Available records: Begin

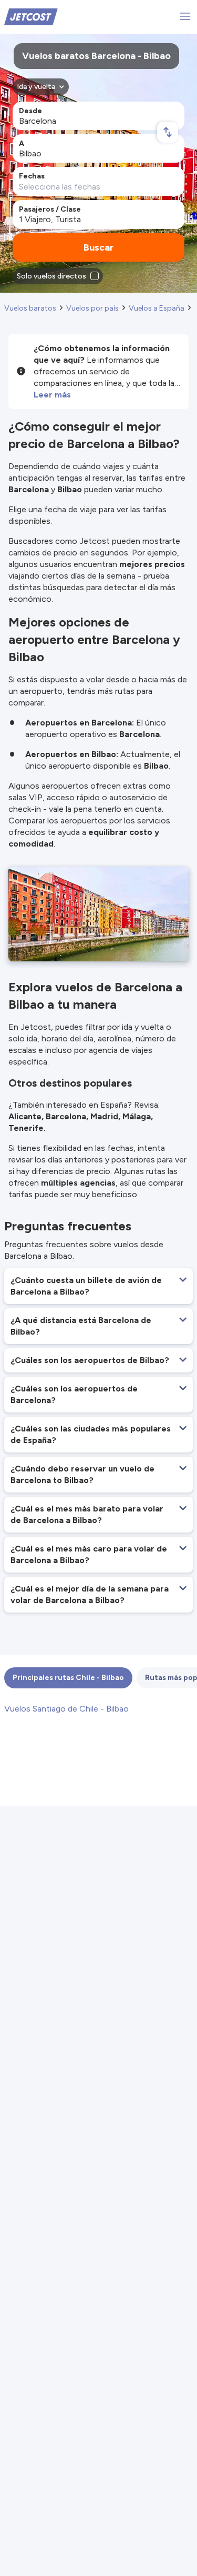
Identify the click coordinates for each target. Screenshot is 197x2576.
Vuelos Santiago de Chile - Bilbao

Available records: End
Available records: Begin

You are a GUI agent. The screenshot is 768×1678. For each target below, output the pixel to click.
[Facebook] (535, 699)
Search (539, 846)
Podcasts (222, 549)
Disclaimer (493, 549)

Available records: End
Available records: Begin

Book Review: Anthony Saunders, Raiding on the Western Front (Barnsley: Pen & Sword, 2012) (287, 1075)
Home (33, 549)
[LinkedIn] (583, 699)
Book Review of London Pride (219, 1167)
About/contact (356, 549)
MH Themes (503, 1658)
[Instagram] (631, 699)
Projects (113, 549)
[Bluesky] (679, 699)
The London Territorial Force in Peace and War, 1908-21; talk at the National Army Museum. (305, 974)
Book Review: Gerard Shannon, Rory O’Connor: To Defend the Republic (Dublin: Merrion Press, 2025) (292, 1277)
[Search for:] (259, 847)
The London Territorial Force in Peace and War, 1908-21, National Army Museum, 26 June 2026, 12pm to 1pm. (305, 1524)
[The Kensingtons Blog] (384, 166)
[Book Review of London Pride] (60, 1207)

Available records: End

* **What is required**: Gather all lines from the listing above in which "Peace" occurs.

* **Solution below**:
The London Territorial Force in Peace and War, 1908-21; talk at the National Army Museum. (305, 974)
The London Territorial Force in Peace and War, 1908-21, National Army Museum, 26 June 2026, 12pm to 1pm. (305, 1524)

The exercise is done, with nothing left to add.